Riforma medicina generale. La protesta di piazza dei medici, Smi: “Pronti allo sciopero”

Riforma medicina generale. La protesta di piazza dei medici, Smi: “Pronti allo sciopero”

Riforma medicina generale. La protesta di piazza dei medici, Smi: “Pronti allo sciopero”

Cinquecento camici bianchi davanti al Ministero della Salute. Contestata la retribuzione per obiettivi, le equivalenze con gli specialisti ospedalieri e il ruolo unico. Una delegazione ricevuta dal Capo di Gabinetto: nuovo incontro la prossima settimana.

Cinquecento medici di medicina generale provenienti da tutta Italia hanno manifestato oggi davanti al Ministero della Salute, a Roma, per dire «no» alla riforma della medicina generale proposta dal ministro Orazio Schillaci. La protesta, indetta dal Sindacato Medici Italiani (Smi), ha visto la partecipazione di camici bianchi mobilitati contro quella che definiscono una “svolta sbagliata” per le cure primarie.

Al termine del presidio, una delegazione sindacale è stata ricevuta dal Capo di Gabinetto del Ministero della Salute, Marco Mattei.

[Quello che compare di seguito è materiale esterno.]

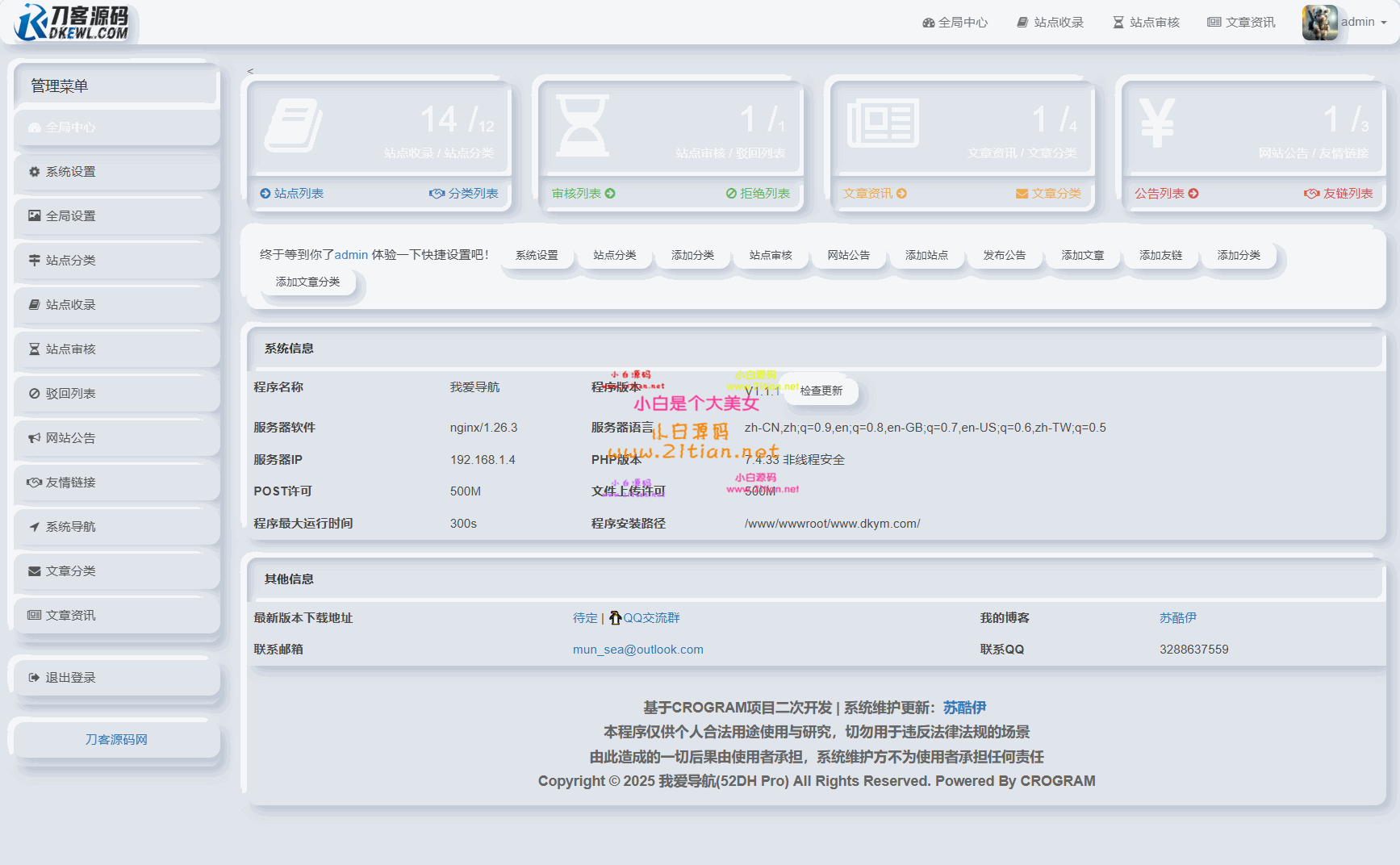Click the large book icon in site card
This screenshot has height=865, width=1400.
coord(294,125)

Secondo quanto fa sapere il sindacato, le richieste avanzate sarebbero state recepite e la prossima settimana è previsto un ulteriore incontro per ridefinire la bozza di decreto legge.

Le ragioni della protesta: “No a retribuzione per obiettivi e ruolo unico”

I medici di famiglia contestano nel merito diversi punti della riforma. Nel mirino finiscono:

  • la retribuzione per obiettivi, ritenuta inaccettabile come criterio principale di remunerazione;
  • la deroga dei blocchi contrattuali, con la richiesta di mantenere piena validità di tutto il blocco contrattuale nazionale e regionale fino al subentro di nuovi accordi;
  • le equiparazioni forzate con le specializzazioni ospedaliere (geriatria, neurologia, cardiologia, etc.), definite dal sindacato come «equivalenze unilaterali»;
  • il “ruolo unico”, altro punto critico del provvedimento.

Le richieste: sì alla specializzazione in Medicina Generale e alla medicina dei servizi
Sul versante delle proposte, l’Smi dice sì all’istituzione della scuola di specializzazione in Medicina Generale, vista come “valorizzazione professionale ed incentivazione per i giovani professionisti”. Viene inoltre chiesto il rilancio della medicina dei servizi, modificando l’articolo 8 del decreto legislativo 502/1992, quale “canale prioritario per l’attivazione delle Case di Comunità”, con immediata riapertura dell’area e nuova attribuzione di titolarità proprio per le CdC.

La minaccia: “Pronti allo sciopero con chiusura degli ambulatori”
La Segretaria Generale del sindacato, Pina Onotri, ha tenuto a precisare la posizione dello Smi: “Lo spirito del nostro sindacato è propositivo ma, allo stesso tempo, può essere fermamente oppositivo. Se non saremo ascoltati, non escludiamo lo sciopero con la chiusura degli ambulatori”.

L’avvertimento è chiaro: la mobilitazione non si ferma al presidio di oggi. L’esito del prossimo incontro al Ministero sarà decisivo per capire se la protesta si trasformerà in un’astensione dalle cure programmate, con possibili ripercussioni sull’assistenza territoriale.